– Хорошо выглядишь, – сказал я, глядя на него, на его окровавленные сапоги. – Все так продумано. Взвешено.

– Без сомнения. – Он поднял подбородок и стиснул челюсти. – Я – это я, как всегда.

В глазах у него уже искрился смех. Да и у меня рот так и норовил разъехаться в улыбке. Лаклан сломался первым, и я не стал сдерживать себя. Мы разразились смехом и крепко сжали друг друга в объятиях, которые могли бы задушить обычного человека. Даже раненый, с одной рабочей рукой, он поднял меня, будто я был сделан из перьев, и его рев разнесся по мертвому лесу:

– ГАБРИЭЛЬ ДЕ ЛЕОН!

– Осторожно, щенок, ты сломаешь мне чертовы ребра! – застонал я.

– Да черт с ними, с твоими ребрами! А подставь-ка мне свои губки алые, красавчик ты мой, старый ты ублюдок!

– Да мне всего-то тридцать три, юный мудила!

Он крепко обнял меня, приподняв над землей. Смеясь, я отбивался от него, и после еще одного захватывающего дух объятия он с явной неохотой опустил меня на землю, сжав плечо так сильно, что у меня кости заскрипели.

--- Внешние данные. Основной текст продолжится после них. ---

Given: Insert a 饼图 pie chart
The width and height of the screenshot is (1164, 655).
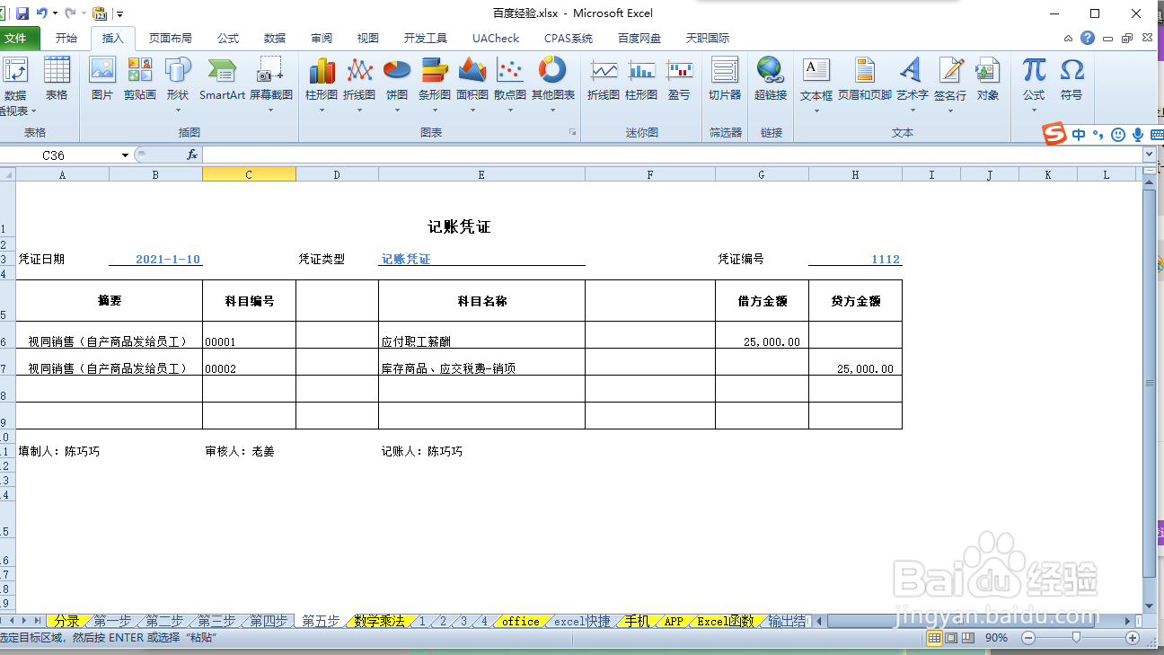Looking at the screenshot, I should (x=395, y=81).
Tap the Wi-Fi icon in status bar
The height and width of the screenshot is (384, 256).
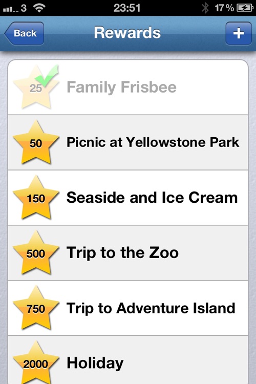point(39,8)
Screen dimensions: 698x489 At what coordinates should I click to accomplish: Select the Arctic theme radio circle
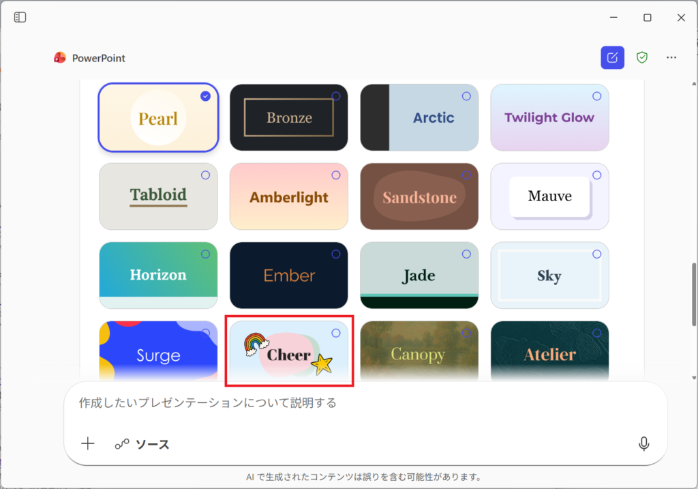point(466,96)
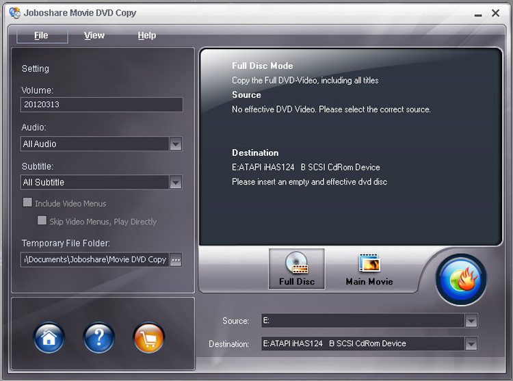This screenshot has height=381, width=513.
Task: Open the View menu
Action: click(94, 36)
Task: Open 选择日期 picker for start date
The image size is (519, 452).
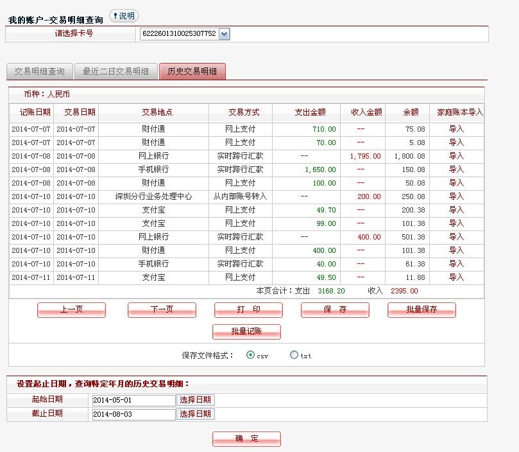Action: tap(196, 400)
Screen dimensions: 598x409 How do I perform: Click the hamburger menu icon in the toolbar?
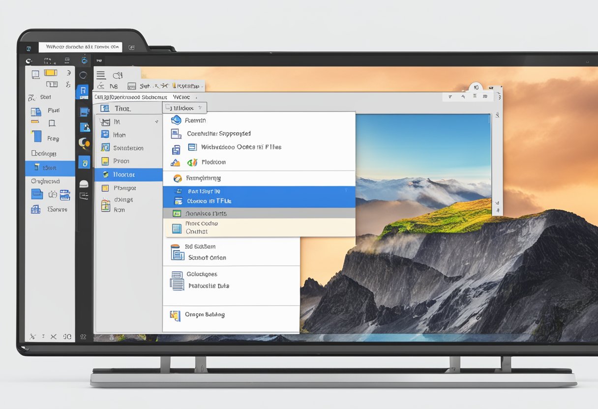(x=101, y=75)
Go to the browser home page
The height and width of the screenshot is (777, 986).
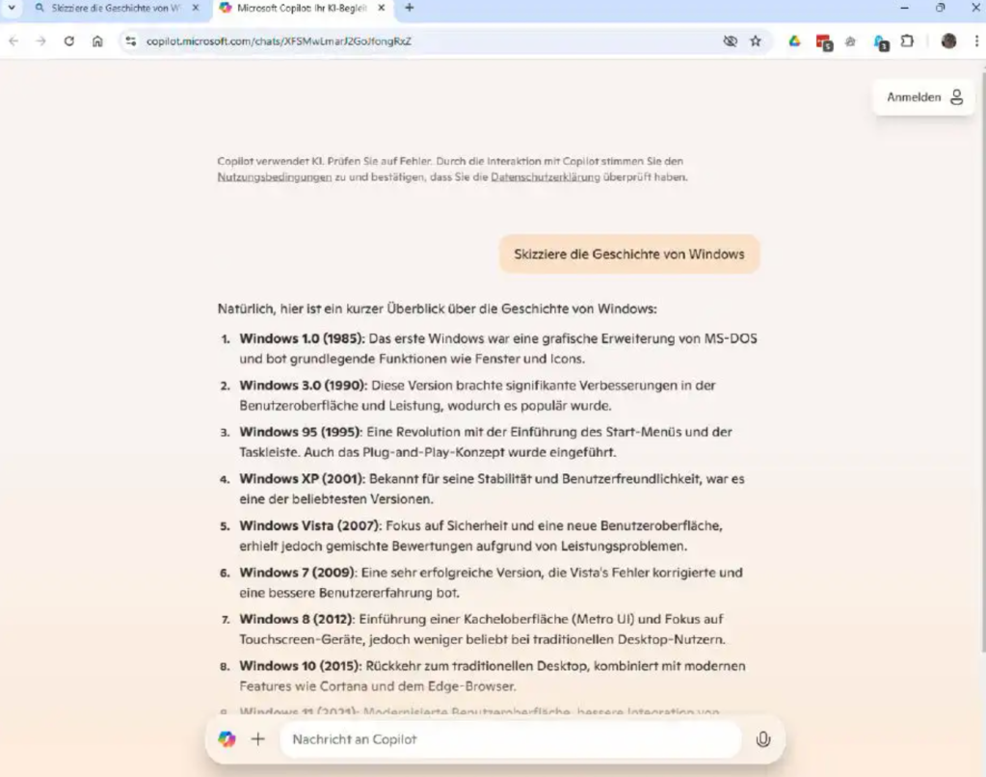[x=97, y=41]
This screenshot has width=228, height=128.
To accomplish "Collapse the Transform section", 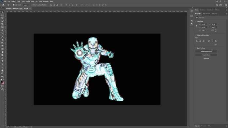I will (195, 21).
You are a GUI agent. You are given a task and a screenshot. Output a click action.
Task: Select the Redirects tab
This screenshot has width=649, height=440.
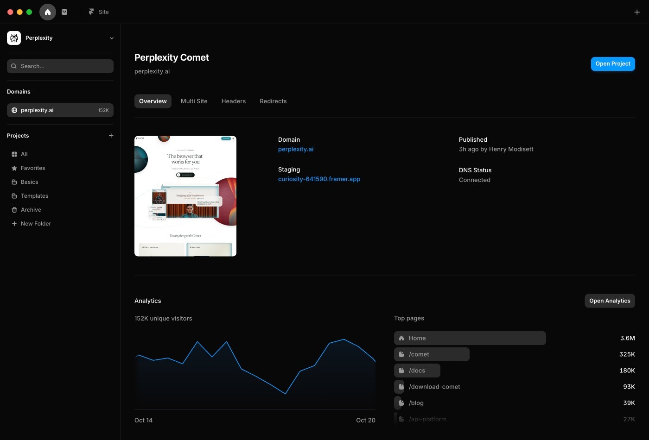273,101
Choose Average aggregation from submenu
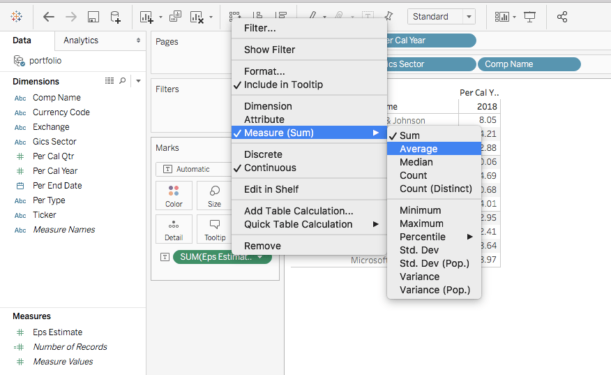 418,149
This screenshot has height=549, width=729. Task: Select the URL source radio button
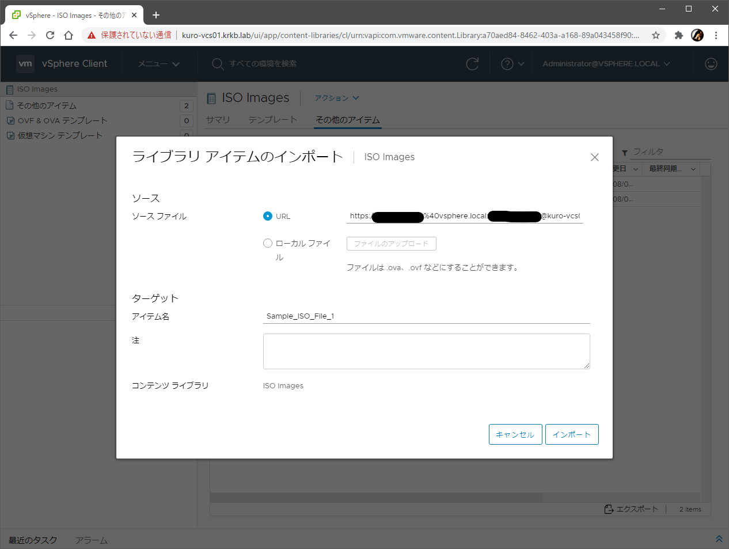268,216
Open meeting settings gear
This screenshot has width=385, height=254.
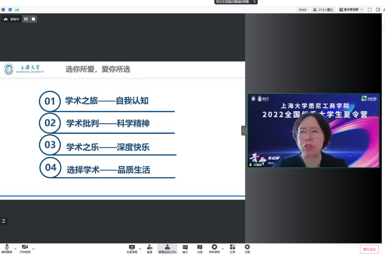coord(247,247)
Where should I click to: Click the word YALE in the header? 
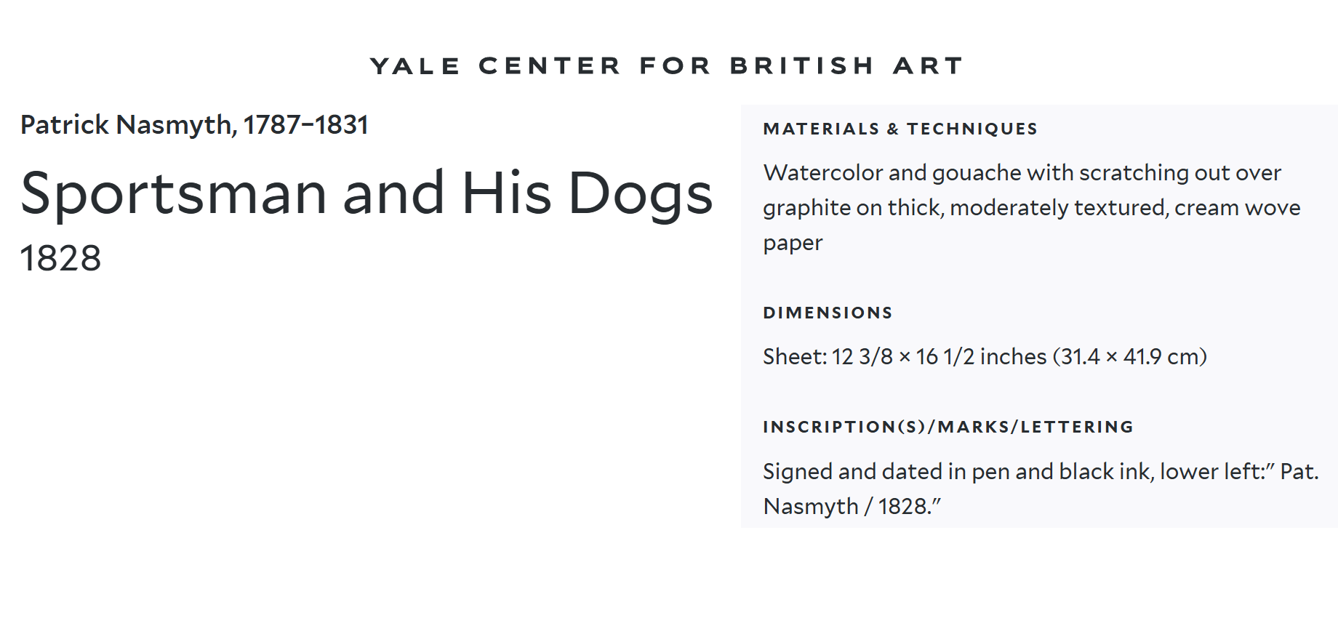coord(414,65)
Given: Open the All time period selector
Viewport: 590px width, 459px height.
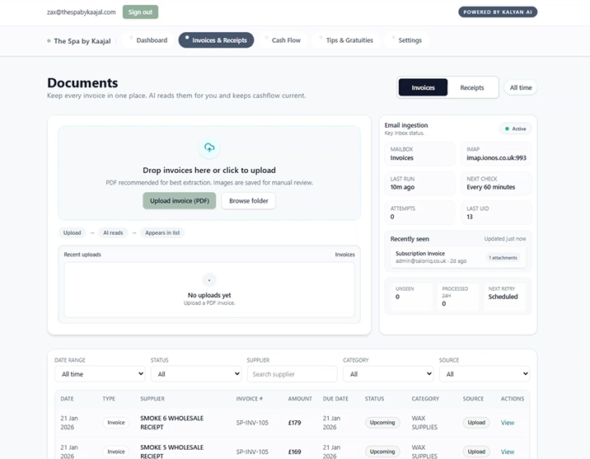Looking at the screenshot, I should pyautogui.click(x=520, y=87).
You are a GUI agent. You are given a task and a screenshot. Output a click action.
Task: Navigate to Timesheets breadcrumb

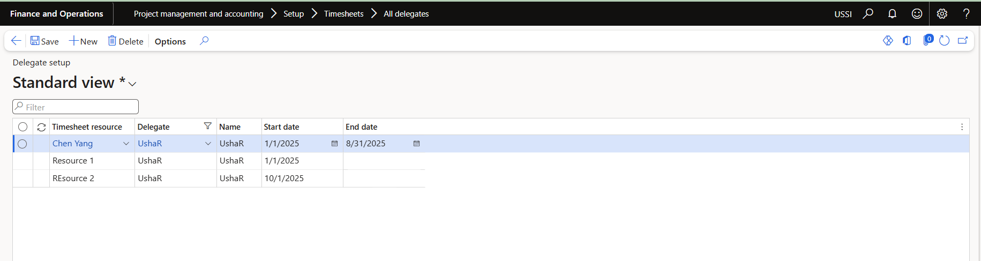pos(343,14)
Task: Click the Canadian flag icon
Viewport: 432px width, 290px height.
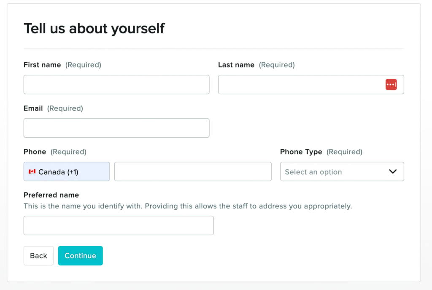Action: [32, 172]
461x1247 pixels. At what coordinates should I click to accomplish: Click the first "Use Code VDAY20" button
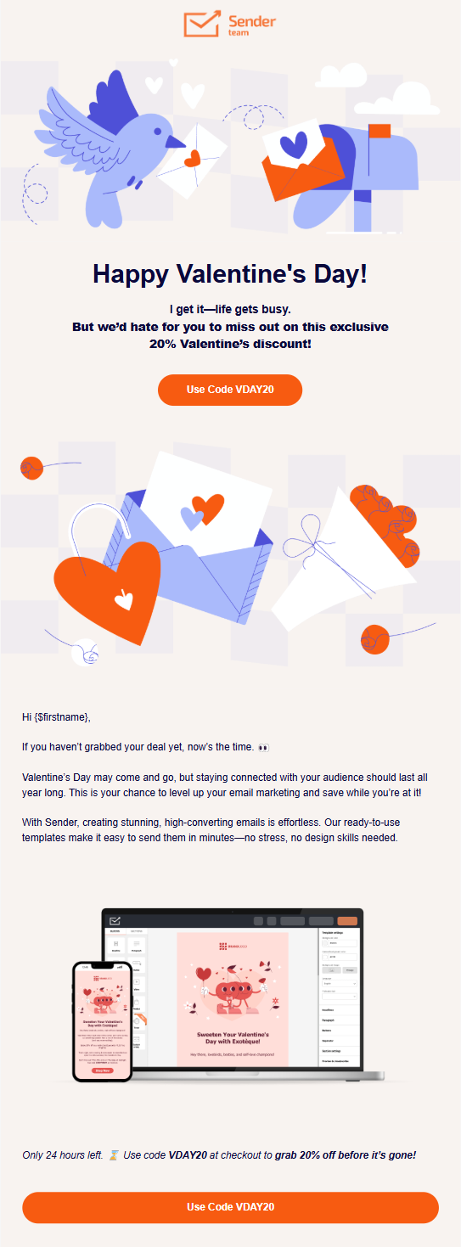[x=230, y=390]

– Хвала Господу Вседержителю. Вот уж не думал, что когда-нибудь снова увижу тебя, наставник.

– Наставник, – усмехнулся я. – Ты больше не инициат, младокровка.

– Очевидно, старые привычки умирают с трудом. Прямо как старые герои. – Ухмыльнувшись, он провел татуированными костяшками пальцев по своим окровавленным губам, глядя на меня сияющими глазами. – Ей-богу, я думал, ты давно мертв, Габи. Что, во имя Девы-Матери, ты здесь делаешь?

– Габи? – раздался тихий голос.

Теперь Диор стояла рядом, прямо у меня за спиной, и ее голубые глаза скользили по снегу, усеянному телами нежити. Затем она перевела взгляд на свой меч, с которого все еще капала кровь, в устрашающей хватке Лаклана. Вытерев руку о плащ, я дружески приобнял девушку.

– Брат Лаклан а Крэг, – чопорно произнес я, – это господин Диор Лашанс.


Высоко в черной башне Суль-Аддира Жан-Франсуа громко кашлянул. Габриэль оторвался от кубка с вином, раздраженный тем, что его прервали. Историк работал над одной из своих искусных иллюстраций – прекрасным произведением, изображающим угодника-среброносца, его сестру и Грааль – всех вместе. Но бровь у него вопросительно приподнялась.

– В чем дело, вампир? – вздохнул Габриэль.

– Мне интересно, почему ты решил продолжить притворяться, что Лашанс – мальчик.

Последний угодник-среброносец долго смотрел на него, затем медленно пожал плечами.

– Полагаю, потому что она этого хотела. Она переоделась в парня, и эта уловка уберегала Диор от опасности большую часть ее жизни. Как она мне сказала, в трущобах девчонок имеют все кому не лень, так что если ты мальчишка, это немного упрощает жизнь. Я понимал, что эту уловку невозможно использовать вечно – какой бы тощей она ни была, она становилась старше, и ей все труднее давалось скрывать правду. Но она продолжала притворяться парнем, и я не видел причин спорить с ней. После всего того, через что прошла, мне хотелось, чтобы она чувствовала себя… – Габриэль снова пожал плечами, – …в безопасности.

– Хмм, – пробормотал Жан-Франсуа, скривив губы. – Это все довольно…

– Снисходительно? Мягко? По-матерински?

– Трогательно, – сказал Жан-Франсуа, откидывая назад длинный золотистый локон. – Ты довольно мягок, когда хочешь, де Леон. Это меня удивляет, вот и все.

– Отвали, вампир.

Историк улыбнулся, когда угодник вернулся к своему рассказу.


– Приятно познакомиться, брат. – Диор кивнула Лаклану, и ее голос был холодным и размеренным, когда она встретилась со мной взглядом. – Судя по всему, вы двое старые товарищи?

– Можно и так сказать, – ответил я, потрепав Лаклана по его нелепым волосам. – Этому маленькому щенку выпала сомнительная честь быть первым и единственным учеником Черного Льва из Лорсона.